_Enunciado_.
Presenta todas las entradas como una lista JSON de cadenas, con una cadena por cada línea y sin incluir las líneas en blanco.
---------- Datos proporcionados ----------
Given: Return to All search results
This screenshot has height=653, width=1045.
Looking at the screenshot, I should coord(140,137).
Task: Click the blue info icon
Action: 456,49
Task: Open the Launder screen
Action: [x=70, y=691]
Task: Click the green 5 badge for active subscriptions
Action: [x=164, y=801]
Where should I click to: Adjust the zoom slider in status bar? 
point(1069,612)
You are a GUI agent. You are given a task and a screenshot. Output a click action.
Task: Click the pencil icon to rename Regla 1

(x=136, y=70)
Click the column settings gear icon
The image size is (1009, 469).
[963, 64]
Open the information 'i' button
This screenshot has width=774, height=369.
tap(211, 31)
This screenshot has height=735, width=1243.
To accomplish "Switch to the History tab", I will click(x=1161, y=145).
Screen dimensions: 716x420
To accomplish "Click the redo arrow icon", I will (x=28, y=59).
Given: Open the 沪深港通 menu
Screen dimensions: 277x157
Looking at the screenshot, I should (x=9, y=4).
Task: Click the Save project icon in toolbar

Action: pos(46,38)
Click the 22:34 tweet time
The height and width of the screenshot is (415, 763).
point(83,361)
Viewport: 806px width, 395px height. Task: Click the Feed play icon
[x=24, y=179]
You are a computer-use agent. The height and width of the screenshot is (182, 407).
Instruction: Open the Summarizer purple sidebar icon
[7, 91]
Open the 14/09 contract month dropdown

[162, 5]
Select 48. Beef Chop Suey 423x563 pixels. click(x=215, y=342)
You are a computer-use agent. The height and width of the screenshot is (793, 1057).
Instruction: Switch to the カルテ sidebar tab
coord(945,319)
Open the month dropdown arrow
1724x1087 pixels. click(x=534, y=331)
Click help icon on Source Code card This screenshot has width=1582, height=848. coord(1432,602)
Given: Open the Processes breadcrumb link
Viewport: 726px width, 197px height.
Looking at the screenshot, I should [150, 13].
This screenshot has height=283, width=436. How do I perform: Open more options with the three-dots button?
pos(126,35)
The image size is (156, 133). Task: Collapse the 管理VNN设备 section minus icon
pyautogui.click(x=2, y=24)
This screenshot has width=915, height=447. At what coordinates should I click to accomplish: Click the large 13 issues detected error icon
----------
_Solución_.
[
  "Given: Return to All search results",
  "This screenshot has height=653, width=1045.",
  "Looking at the screenshot, I should coord(140,137).",
  "Task: Click the blue info icon",
  "Action: 456,49",
  "Task: Open the Launder screen",
  "Action: [x=70, y=691]",
  "Task: Click the green 5 badge for active subscriptions",
  "Action: [x=164, y=801]",
  "Where should I click to: Adjust the zoom slider in status bar? ",
  "point(1069,612)",
  "You are a GUI agent. You are given a task and a screenshot. Output a click action.",
  "Task: Click the pencil icon to rename Regla 1",
  "(x=136, y=70)",
  "Click the column settings gear icon",
  "The image size is (1009, 469).",
  "[963, 64]",
  "Open the information 'i' button",
  "This screenshot has width=774, height=369.",
  "tap(211, 31)",
  "This screenshot has height=735, width=1243.",
  "To accomplish \"Switch to the History tab\", I will click(x=1161, y=145).",
  "Screen dimensions: 716x420",
  "To accomplish \"Click the redo arrow icon\", I will (x=28, y=59).",
  "Given: Open the 沪深港通 menu",
  "Screen dimensions: 277x157",
  "Looking at the screenshot, I should (x=9, y=4).",
  "Task: Click the Save project icon in toolbar",
  "Action: pos(46,38)",
  "Click the 22:34 tweet time",
  "The height and width of the screenshot is (415, 763).",
  "point(83,361)",
  "Viewport: 806px width, 395px height. Task: Click the Feed play icon",
  "[x=24, y=179]",
  "You are a computer-use agent. The height and width of the screenshot is (182, 407).",
  "Instruction: Open the Summarizer purple sidebar icon",
  "[7, 91]",
  "Open the 14/09 contract month dropdown",
  "[162, 5]",
  "Select 48. Beef Chop Suey 423x563 pixels. click(x=215, y=342)",
  "You are a computer-use agent. The height and width of the screenshot is (793, 1057).",
  "Instruction: Switch to the カルテ sidebar tab",
  "coord(945,319)",
  "Open the month dropdown arrow",
  "1724x1087 pixels. click(x=534, y=331)",
  "Click help icon on Source Code card This screenshot has width=1582, height=848. coord(1432,602)",
  "Given: Open the Processes breadcrumb link",
  "Viewport: 726px width, 197px height.",
  "Looking at the screenshot, I should [150, 13].",
  "This screenshot has height=283, width=436. How do I perform: Open more options with the three-dots button?",
  "pos(126,35)",
  "The image size is (156, 133). Task: Collapse the 管理VNN设备 section minus icon",
  "pyautogui.click(x=2, y=24)",
  "This screenshot has width=915, height=447. At what coordinates should I click to accomplish: Click the large 13 issues detected error icon"
]